MCA: Modality Composition Awareness for Robust Composed Multimodal Retrieval
2510.15543v1
cs.CL, cs.AI, cs.IR, cs.MM
2025-10-21
Авторы:
Qiyu Wu, Shuyang Cui, Satoshi Hayakawa, Wei-Yao Wang, Hiromi Wakaki, Yuki Mitsufuji
Abstract
Multimodal retrieval, which seeks to retrieve relevant content across
modalities such as text or image, supports applications from AI search to
contents production. Despite the success of separate-encoder approaches like
CLIP align modality-specific embeddings with contrastive learning, recent
multimodal large language models (MLLMs) enable a unified encoder that directly
processes composed inputs. While flexible and advanced, we identify that
unified encoders trained with conventional contrastive learning are prone to
learn modality shortcut, leading to poor robustness under distribution shifts.
We propose a modality composition awareness framework to mitigate this issue.
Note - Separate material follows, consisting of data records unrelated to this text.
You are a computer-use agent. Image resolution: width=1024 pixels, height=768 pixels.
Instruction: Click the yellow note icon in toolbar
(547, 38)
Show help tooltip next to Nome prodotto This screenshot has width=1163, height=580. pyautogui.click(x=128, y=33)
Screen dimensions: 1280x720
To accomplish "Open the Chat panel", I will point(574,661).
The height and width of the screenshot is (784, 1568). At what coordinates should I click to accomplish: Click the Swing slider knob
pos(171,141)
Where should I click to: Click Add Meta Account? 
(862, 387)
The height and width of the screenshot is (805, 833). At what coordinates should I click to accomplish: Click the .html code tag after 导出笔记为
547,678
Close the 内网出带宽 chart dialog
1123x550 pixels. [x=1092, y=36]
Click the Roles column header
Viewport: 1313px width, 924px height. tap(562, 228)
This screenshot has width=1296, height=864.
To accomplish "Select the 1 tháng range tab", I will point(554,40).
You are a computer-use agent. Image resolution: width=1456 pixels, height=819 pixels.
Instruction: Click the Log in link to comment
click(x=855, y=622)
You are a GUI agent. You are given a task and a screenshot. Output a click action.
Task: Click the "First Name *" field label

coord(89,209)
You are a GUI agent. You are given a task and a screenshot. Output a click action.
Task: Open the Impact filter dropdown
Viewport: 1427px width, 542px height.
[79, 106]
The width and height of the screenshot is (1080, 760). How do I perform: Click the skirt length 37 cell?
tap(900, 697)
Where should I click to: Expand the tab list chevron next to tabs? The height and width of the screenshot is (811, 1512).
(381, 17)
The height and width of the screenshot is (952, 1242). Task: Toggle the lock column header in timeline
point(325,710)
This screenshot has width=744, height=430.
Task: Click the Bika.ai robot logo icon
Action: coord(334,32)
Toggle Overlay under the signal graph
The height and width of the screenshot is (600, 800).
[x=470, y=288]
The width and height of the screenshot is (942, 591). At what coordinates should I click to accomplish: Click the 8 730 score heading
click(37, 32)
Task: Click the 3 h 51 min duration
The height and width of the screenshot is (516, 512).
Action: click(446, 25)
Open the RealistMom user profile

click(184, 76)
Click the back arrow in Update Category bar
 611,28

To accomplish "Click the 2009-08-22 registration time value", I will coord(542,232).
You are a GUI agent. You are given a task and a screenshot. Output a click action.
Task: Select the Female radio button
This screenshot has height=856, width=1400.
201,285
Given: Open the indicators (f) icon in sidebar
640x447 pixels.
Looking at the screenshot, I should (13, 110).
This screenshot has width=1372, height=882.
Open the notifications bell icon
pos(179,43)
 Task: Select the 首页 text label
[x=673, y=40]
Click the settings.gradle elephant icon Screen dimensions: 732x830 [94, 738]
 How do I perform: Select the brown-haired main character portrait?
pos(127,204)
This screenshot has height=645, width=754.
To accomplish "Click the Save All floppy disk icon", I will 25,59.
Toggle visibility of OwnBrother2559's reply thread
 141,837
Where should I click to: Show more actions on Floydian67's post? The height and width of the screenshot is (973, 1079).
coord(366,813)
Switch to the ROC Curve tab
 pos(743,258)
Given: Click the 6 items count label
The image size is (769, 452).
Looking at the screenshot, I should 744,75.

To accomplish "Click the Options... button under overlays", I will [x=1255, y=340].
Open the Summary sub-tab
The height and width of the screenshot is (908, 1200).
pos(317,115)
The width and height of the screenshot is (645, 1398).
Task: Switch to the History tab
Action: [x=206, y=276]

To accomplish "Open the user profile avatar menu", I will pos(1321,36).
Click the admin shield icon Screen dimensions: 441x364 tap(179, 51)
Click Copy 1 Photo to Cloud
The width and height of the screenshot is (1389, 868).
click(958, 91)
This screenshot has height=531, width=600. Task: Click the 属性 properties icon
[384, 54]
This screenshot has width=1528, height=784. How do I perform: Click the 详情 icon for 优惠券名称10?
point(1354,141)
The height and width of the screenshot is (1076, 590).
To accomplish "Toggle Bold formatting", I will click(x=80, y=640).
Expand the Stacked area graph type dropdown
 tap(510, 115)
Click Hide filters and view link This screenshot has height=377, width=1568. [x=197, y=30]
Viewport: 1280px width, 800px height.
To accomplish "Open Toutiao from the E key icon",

Concretely, a preference loss enforces multimodal embeddings to outperform
their unimodal counterparts, while a composition regularization objective
aligns multimodal embeddings with prototypes composed from its unimodal parts.
These objectives explicitly model structural relationships between the composed
representation and its unimodal counterparts. Experiments on various benchmarks
show gains in out-of-distribution retrieval, highlighting modality composition
awareness as a effective principle for robust composed multimodal retrieval
when utilizing MLLMs as the unified encoder.